La miséricorde de Dieu est manifeste dans le malheur comme dans la joie, au même titre, plus encore peut-être, parce que sous cette forme elle n’a aucun analogue humain. La miséricorde de l’homme n’apparaît que dans le don de la joie ou bien dans l’infliction d’une douleur en vue d’effets extérieurs, guérison du corps ou éducation. Mais ce ne sont pas les effets extérieurs du malheur qui témoignent de la miséricorde divine. Les effets extérieurs du vrai malheur sont presque toujours mauvais. Quand on veut le dissimuler, on ment, C’est dans le malheur lui-même que resplendit la miséricorde de Dieu. Tout au fond, au centre de son amertume inconsolable.

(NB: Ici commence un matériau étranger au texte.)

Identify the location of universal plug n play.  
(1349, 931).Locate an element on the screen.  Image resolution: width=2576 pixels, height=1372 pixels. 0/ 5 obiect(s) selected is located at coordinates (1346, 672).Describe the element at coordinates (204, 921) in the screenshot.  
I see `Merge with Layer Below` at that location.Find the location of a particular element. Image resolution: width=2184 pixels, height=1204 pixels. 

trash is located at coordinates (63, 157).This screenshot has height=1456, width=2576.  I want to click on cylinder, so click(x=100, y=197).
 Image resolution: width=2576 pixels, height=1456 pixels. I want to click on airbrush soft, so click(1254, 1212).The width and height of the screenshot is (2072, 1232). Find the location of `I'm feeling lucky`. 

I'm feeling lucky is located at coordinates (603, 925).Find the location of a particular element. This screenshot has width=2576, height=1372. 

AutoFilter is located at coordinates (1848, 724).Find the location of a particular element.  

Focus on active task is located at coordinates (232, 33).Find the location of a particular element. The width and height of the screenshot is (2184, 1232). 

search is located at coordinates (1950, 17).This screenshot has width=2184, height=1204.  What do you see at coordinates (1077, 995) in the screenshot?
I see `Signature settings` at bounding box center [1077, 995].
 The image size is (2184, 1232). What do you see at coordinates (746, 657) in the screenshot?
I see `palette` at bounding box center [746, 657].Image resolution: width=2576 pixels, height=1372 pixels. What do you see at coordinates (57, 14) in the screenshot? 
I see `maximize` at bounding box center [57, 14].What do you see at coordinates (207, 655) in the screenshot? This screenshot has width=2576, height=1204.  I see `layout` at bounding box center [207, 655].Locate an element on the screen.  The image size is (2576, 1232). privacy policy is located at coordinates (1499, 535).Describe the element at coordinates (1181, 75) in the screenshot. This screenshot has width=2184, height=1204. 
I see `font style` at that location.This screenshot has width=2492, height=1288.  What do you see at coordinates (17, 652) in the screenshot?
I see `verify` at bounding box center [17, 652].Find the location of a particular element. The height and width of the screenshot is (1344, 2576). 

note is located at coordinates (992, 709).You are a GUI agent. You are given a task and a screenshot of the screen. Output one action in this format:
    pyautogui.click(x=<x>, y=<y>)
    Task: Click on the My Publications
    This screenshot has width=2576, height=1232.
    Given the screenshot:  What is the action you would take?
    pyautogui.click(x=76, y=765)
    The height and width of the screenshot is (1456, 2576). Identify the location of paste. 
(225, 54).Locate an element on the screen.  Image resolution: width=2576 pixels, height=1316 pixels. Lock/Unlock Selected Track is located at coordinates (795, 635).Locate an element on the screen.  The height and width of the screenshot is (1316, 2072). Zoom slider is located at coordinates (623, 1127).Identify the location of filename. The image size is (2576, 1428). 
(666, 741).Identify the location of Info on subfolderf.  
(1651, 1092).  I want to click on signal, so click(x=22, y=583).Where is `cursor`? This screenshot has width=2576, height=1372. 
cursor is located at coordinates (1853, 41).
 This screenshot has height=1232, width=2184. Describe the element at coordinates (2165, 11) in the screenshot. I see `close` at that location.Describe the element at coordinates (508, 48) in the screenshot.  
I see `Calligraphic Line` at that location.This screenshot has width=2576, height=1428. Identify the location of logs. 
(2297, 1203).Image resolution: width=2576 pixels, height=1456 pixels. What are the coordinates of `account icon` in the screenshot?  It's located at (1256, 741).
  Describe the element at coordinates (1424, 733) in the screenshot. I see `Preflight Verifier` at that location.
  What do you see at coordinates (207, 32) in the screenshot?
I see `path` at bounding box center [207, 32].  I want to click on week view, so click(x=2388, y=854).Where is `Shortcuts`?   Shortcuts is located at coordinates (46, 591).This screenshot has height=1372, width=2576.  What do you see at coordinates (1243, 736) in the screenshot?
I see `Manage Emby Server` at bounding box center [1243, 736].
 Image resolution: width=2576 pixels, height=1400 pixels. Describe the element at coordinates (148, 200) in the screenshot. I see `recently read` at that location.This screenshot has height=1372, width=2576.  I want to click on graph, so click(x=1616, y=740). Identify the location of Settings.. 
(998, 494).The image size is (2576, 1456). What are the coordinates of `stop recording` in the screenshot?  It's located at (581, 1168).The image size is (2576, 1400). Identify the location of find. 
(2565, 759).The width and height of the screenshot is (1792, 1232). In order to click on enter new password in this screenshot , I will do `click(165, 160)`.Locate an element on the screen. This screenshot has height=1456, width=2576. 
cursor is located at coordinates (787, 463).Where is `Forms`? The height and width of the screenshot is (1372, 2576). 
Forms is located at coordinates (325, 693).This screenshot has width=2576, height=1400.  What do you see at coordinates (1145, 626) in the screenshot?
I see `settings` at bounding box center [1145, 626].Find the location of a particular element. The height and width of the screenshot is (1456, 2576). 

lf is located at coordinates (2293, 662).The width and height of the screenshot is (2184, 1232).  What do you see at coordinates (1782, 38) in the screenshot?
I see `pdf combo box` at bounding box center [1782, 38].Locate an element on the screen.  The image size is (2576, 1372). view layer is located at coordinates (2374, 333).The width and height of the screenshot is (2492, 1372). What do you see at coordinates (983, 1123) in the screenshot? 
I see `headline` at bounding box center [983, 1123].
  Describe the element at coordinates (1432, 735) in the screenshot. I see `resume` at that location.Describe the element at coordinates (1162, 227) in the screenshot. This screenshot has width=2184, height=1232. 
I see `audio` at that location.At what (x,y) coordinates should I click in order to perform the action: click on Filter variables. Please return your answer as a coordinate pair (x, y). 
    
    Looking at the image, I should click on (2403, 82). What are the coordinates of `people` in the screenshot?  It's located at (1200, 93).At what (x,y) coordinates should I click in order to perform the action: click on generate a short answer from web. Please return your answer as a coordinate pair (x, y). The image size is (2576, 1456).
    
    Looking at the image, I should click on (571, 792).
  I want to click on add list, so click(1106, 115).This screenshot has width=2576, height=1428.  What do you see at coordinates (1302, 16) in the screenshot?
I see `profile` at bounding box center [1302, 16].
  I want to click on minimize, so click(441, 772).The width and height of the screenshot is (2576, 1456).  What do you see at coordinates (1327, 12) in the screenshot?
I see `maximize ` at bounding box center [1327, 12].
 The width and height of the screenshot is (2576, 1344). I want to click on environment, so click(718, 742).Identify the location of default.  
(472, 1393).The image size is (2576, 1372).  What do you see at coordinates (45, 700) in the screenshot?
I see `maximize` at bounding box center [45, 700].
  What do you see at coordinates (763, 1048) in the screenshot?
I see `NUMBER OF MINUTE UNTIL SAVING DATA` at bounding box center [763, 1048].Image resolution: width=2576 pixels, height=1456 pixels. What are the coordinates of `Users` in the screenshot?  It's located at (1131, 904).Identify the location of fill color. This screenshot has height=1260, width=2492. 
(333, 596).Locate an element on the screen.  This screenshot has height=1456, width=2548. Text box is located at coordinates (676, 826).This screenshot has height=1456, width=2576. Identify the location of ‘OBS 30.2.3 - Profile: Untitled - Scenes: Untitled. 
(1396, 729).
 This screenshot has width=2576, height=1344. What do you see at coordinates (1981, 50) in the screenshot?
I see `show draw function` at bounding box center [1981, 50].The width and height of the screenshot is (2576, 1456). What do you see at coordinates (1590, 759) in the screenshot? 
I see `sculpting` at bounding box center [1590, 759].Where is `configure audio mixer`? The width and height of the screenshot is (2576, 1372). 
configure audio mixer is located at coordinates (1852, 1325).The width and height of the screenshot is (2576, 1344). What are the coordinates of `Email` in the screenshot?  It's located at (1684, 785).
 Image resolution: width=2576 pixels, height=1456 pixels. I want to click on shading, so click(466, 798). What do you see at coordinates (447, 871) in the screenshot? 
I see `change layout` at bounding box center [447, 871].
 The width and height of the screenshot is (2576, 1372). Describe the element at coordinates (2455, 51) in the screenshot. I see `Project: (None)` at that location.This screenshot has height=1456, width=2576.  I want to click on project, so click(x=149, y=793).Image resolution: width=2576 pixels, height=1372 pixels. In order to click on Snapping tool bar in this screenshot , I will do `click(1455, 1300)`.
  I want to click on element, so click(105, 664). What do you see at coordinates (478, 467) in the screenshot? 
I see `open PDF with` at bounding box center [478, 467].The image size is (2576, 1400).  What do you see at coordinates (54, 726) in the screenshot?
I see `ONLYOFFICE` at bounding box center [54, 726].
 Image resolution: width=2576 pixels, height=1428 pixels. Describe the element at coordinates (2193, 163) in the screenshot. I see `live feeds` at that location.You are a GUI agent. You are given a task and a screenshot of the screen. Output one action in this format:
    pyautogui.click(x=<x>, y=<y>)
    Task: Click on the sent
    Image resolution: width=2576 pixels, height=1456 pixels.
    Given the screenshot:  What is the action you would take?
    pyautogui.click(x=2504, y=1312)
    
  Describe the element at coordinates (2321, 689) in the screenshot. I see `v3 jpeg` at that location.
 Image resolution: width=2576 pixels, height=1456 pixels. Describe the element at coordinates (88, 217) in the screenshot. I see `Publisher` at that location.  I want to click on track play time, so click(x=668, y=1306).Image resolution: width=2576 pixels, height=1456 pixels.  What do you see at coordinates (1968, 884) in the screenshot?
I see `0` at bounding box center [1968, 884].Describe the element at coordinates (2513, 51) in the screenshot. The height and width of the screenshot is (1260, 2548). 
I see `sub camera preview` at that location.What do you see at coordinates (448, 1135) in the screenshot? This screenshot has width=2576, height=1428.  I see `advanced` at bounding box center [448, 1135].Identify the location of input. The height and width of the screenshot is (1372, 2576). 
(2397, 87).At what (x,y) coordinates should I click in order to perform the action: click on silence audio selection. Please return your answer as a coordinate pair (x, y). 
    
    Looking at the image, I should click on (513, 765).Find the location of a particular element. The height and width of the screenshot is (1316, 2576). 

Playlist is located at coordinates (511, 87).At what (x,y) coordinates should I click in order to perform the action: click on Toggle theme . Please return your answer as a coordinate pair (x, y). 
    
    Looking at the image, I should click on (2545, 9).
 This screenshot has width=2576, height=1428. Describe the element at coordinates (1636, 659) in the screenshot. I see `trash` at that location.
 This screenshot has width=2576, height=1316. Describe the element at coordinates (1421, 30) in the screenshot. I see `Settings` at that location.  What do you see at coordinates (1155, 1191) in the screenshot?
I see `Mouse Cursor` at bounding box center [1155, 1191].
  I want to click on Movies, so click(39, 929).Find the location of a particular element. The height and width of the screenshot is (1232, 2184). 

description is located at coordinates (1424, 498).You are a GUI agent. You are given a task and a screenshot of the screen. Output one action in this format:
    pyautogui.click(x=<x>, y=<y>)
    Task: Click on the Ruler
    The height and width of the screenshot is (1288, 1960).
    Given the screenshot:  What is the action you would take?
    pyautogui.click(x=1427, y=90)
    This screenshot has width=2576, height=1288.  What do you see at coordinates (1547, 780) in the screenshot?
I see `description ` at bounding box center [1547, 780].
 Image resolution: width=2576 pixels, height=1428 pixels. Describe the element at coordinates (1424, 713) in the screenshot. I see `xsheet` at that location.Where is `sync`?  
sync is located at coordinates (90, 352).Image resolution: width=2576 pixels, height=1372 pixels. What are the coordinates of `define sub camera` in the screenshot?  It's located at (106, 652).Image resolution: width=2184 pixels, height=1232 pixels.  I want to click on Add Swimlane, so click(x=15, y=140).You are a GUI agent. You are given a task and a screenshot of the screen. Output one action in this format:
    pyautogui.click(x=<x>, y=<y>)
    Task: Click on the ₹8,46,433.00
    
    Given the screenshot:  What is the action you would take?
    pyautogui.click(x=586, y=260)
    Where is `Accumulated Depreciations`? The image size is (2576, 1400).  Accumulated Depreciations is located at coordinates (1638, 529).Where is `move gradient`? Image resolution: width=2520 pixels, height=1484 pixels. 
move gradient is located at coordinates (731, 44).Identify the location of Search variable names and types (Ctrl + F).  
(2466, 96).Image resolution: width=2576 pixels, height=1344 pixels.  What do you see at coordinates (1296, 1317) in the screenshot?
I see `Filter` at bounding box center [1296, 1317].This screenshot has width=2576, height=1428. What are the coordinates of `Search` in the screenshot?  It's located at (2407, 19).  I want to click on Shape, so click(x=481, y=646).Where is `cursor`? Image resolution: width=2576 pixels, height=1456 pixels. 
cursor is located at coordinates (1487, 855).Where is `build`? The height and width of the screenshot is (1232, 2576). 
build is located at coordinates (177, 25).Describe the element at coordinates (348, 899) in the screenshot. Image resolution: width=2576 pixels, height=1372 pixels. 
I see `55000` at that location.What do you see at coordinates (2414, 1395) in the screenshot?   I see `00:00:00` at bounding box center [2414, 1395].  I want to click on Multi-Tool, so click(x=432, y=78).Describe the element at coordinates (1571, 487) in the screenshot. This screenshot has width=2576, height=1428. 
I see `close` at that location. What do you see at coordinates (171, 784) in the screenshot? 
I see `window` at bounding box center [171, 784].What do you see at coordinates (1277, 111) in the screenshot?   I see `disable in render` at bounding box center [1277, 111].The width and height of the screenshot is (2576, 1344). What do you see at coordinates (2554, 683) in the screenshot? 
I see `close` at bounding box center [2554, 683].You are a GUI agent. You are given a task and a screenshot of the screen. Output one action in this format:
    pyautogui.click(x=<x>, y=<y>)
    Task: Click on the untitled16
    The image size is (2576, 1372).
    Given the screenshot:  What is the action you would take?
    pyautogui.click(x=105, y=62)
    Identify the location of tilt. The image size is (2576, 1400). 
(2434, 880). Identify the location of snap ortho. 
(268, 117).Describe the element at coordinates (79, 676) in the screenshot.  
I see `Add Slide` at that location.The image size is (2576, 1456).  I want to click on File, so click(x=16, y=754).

Si on tombe en persévérant dans l’amour jusqu’au point où l’âme ne peut plus retenir le cri « Mon Dieu, pourquoi m’as-tu abandonné », si on demeure en ce point sans cesser d’aimer, on finit par toucher quelque chose qui n’est plus le malheur, qui n’est pas la joie, qui est l’essence centrale, essentielle, pure, non sensible, commune à la joie et à la souffrance, et qui est l’amour même de Dieu.

On sait alors que la joie est la douceur du contact avec l’amour de Dieu, que le malheur est la blessure de ce même contact quand il est douloureux, et que le contact lui-même importe seul, non pas la modalité.

De même, si on revoit un être très cher après une longue absence, les mots qu’on échange avec lui n’importent pas, mais seulement le son de sa voix qui nous assure de sa présence.